Kathryn Heffernan, UPMC Enterprise

“UPMC Retail Pharmacy Network partnered with UPMC Enterprises, the innovation and commercialization arm of UPMC, to find support services,” said Kathryn Heffernan, director of product management for UPMC Enterprises. technology to solve some of these problems.

She continued: “The teams collaborated to understand more about the problem, the competitive landscape, and the potential value of a solution before making the decision to build a minimum viable product of the management platform. pharmacy and chatbot respectively for the pilot”. “UPMC pharmaceutical experts gave their clinical insights into what makes the product a success, and the engineers at UPMC Pharmaceuticals worked to bring this solution to life.”


Teams start small, collaborating with select clinics and hospitals to demonstrate value and ensure smooth integration with existing processes and workflows.

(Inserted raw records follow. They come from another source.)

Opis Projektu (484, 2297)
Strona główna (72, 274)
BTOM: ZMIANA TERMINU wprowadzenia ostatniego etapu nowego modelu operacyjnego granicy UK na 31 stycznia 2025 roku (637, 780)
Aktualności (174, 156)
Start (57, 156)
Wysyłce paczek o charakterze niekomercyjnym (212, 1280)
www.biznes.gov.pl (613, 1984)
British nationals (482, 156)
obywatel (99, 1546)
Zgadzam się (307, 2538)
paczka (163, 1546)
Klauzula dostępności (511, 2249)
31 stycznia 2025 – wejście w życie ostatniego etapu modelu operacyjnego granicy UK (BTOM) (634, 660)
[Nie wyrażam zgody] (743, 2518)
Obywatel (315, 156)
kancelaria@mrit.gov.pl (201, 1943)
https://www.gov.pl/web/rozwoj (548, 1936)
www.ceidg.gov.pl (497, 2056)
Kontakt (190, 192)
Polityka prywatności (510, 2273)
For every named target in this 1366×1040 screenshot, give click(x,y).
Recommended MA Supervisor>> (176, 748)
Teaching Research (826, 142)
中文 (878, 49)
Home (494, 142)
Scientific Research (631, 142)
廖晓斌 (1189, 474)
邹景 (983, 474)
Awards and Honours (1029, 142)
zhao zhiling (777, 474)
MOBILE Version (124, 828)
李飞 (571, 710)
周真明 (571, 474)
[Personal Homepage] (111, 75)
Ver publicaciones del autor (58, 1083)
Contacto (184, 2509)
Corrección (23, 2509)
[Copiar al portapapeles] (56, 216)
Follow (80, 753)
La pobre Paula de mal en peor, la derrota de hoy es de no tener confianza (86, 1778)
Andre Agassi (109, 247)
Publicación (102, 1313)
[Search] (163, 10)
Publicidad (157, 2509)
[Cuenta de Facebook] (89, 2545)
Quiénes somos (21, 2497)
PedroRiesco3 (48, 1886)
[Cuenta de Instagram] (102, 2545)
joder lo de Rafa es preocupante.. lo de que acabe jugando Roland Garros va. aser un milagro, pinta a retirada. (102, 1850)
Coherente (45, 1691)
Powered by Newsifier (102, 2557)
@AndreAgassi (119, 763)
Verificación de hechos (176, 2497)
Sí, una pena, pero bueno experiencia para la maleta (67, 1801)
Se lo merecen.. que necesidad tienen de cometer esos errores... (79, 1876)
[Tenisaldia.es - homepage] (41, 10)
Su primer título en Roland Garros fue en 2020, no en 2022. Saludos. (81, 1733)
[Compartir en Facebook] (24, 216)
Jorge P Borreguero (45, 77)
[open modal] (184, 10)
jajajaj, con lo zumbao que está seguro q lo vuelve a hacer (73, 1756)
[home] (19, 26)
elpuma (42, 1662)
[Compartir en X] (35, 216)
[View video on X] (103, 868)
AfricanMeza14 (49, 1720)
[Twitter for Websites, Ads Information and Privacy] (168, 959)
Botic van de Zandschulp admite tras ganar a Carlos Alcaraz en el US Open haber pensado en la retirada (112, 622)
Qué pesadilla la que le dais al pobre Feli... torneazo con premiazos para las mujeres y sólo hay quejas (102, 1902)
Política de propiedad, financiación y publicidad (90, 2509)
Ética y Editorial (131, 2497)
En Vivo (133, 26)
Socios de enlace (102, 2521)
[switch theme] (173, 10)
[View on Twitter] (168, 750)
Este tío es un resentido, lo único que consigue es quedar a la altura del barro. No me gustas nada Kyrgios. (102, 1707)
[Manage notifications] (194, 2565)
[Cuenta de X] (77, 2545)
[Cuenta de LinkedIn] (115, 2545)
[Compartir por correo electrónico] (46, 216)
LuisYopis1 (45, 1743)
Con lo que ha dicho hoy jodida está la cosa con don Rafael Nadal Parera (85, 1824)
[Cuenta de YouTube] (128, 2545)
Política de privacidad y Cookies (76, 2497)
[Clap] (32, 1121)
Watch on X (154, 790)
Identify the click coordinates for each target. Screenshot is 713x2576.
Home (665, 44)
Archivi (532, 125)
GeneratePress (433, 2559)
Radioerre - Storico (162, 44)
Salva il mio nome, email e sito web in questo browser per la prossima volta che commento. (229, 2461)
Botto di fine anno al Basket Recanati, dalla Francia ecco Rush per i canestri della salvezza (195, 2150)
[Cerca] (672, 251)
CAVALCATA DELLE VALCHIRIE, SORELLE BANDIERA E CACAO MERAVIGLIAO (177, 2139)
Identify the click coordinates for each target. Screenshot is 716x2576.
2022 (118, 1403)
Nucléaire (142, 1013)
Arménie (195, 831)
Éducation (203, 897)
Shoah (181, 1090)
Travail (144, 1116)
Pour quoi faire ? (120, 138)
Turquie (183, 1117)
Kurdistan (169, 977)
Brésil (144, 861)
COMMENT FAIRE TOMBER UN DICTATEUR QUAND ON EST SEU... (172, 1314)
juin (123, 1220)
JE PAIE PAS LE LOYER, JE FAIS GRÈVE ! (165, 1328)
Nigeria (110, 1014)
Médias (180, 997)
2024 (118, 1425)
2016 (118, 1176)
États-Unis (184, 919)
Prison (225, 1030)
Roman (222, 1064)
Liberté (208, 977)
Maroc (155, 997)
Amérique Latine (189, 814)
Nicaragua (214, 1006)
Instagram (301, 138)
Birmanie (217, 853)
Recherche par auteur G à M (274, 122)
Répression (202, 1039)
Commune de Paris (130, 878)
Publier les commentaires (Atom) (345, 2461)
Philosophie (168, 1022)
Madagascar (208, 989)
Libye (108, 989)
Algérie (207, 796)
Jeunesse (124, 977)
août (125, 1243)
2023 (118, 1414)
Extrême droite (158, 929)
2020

“The product was initially used to support inpatient medication at our flagship hospital, UPMC Presbyterian, and was quickly expanded to other locations after being well received, ‘ Heffernan recalled. “The leadership of UPMC Pharmacy and UPMC Enterprises then explored expansion into strategic use cases and additional populations, including staff and select clinics.

“The platform is built as an independent entity,” she continued. “It leverages patient data after signing up for the service. With this data, the platform creates and schedules automated follow-ups from the virtual assistant chatbot.”

Patients receive automated SMS messages or calls to assess compliance and satisfaction, and identify other barriers to obtaining prescriptions or using them correctly. When an issue is discovered based on patient feedback or there is a problem reaching the patient, a member of the pharmacy support team including the pharmacist and pharmacy technician will intervene to resolve the issue. current topic.


The technology-enabled platform has proven significant value at UPMC.

“We saw effects in clinical outcomes, medication adherence, patient satisfaction, and staff effectiveness,” Heffernan reports. “Notably, we’ve seen a two-fold increase in on-time refill rates and an average of 80% of patients reporting satisfaction with the program.

“The future is bright for these technologies to interact with patients their way.”

Rebecca Taylor, PharmD, UPMC

“We are particularly proud of the impact this service has had on re-enrollment,” she added. A retrospective study of over 30,000 patients found that those who interacted with chatbots and services were 32% less likely to be hospitalized again after 7 days and 16 days less likely to be hospitalized again. %.”


Heffernan advises service delivery organizations to start with a small population or vendor site to demonstrate the model and ensure the technology delivers the results one wants while at the same time being relevant to the needs of the customer. existing workflow.

“From there, building relationships with leading suppliers and continuously assessing business value can help inform expanded channels,” she continued.

Keep it simple and accessible, advises Taylor.

“The future is bright for these technologies to interact with patients their way,” she concludes. “I’ve seen success embedding technology with EHRs in other organizations – so I always encourage keeping it as simple as possible for patients and their caregivers.”